--- EXTRAIT DU TEXTE ---

Point de vue zététique sur le Paranormal

« Des affirmations extraordinaires réclament des preuves plus qu’ordinaires. »

Carl Sagan.
Carl-Sagan

Le statut de la preuve.

Cette citation est parfois mal comprise. D’aucuns pensent qu’elle est fausse, car ils estiment qu’il faut exactement le même niveau de « preuve » pour prouver… tout. Et a priori cela semble vrai : une preuve définitive et absolue peut être exigée tout autant pour l’existence du Yéti ou pour celle de l’Arc de Triomphe… Mais un rhéteur maniant le doute hyperbolique à la Pyrrhon sera capable de nier l’existence de l’un comme de l’autre, précisément parce qu’une preuve absolue, ça n’existe pas.

---

## EXERCICE ÉCRIT:
Recopiez mot pour mot le passage du texte sur le paranormal qui va de « Le statut de » jusqu'à « ça n’existe pas. ».

--- EXTRAITS DE DONNÉES ---

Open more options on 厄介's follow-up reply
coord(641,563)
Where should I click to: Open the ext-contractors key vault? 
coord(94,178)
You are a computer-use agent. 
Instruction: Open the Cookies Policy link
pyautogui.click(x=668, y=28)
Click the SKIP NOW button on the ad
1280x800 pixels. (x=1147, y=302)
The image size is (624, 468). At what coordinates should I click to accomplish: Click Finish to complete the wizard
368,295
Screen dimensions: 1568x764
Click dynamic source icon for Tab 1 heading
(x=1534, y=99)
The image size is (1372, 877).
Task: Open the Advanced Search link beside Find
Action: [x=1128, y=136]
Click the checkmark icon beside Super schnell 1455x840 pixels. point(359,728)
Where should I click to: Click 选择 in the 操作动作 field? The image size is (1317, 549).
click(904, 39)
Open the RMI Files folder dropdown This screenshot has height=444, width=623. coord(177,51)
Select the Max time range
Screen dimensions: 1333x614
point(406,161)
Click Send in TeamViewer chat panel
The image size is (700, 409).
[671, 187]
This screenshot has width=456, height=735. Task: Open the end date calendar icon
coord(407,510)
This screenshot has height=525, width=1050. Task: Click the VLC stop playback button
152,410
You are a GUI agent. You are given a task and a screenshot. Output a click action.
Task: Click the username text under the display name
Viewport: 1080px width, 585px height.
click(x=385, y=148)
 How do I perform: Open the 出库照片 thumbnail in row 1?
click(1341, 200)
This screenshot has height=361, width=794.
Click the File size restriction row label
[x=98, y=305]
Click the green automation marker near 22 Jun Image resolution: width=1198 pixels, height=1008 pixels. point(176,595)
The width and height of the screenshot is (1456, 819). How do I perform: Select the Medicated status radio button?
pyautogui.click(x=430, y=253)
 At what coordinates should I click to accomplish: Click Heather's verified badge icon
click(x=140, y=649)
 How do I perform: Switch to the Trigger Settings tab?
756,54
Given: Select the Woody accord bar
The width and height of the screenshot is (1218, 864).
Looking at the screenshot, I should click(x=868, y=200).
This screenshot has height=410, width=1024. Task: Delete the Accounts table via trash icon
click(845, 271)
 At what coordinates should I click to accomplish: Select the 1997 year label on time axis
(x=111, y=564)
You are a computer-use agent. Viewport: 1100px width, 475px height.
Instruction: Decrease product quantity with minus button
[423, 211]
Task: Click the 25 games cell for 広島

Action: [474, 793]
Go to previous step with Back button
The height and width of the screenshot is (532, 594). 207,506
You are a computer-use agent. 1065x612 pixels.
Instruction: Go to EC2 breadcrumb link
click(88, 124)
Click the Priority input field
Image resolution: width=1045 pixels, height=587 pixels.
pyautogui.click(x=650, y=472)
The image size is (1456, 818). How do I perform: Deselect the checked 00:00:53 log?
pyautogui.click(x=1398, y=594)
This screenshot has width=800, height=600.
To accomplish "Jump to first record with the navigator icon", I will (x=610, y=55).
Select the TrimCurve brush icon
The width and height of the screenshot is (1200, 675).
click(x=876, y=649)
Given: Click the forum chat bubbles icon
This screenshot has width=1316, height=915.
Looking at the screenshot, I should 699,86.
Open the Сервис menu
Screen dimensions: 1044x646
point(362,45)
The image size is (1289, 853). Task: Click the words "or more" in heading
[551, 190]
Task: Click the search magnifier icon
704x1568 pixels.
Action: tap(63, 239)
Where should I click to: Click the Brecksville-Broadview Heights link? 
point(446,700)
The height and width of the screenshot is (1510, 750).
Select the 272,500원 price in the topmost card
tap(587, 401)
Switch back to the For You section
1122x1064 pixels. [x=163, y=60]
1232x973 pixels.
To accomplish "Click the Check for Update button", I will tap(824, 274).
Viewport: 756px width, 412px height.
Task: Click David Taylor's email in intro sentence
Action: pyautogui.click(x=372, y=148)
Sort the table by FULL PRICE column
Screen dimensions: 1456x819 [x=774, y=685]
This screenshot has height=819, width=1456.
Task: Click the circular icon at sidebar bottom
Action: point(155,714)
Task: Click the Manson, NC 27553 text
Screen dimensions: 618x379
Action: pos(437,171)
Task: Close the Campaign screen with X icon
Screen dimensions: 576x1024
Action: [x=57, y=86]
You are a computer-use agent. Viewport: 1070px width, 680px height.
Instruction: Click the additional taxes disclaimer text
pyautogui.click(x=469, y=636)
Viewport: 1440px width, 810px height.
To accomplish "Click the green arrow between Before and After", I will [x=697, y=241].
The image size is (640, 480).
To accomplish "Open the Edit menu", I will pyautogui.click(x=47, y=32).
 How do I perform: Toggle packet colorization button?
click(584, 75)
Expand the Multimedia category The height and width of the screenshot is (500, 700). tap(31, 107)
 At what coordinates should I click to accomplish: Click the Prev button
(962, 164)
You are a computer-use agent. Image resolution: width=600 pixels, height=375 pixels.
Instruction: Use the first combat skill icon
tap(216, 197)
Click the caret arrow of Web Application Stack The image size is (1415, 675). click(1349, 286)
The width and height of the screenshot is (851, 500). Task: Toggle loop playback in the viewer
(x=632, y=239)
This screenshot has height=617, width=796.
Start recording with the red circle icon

---

## CORRIGÉ DE L'EXERCICE:
Le statut de la preuve.

Cette citation est parfois mal comprise. D’aucuns pensent qu’elle est fausse, car ils estiment qu’il faut exactement le même niveau de « preuve » pour prouver… tout. Et a priori cela semble vrai : une preuve définitive et absolue peut être exigée tout autant pour l’existence du Yéti ou pour celle de l’Arc de Triomphe… Mais un rhéteur maniant le doute hyperbolique à la Pyrrhon sera capable de nier l’existence de l’un comme de l’autre, précisément parce qu’une preuve absolue, ça n’existe pas.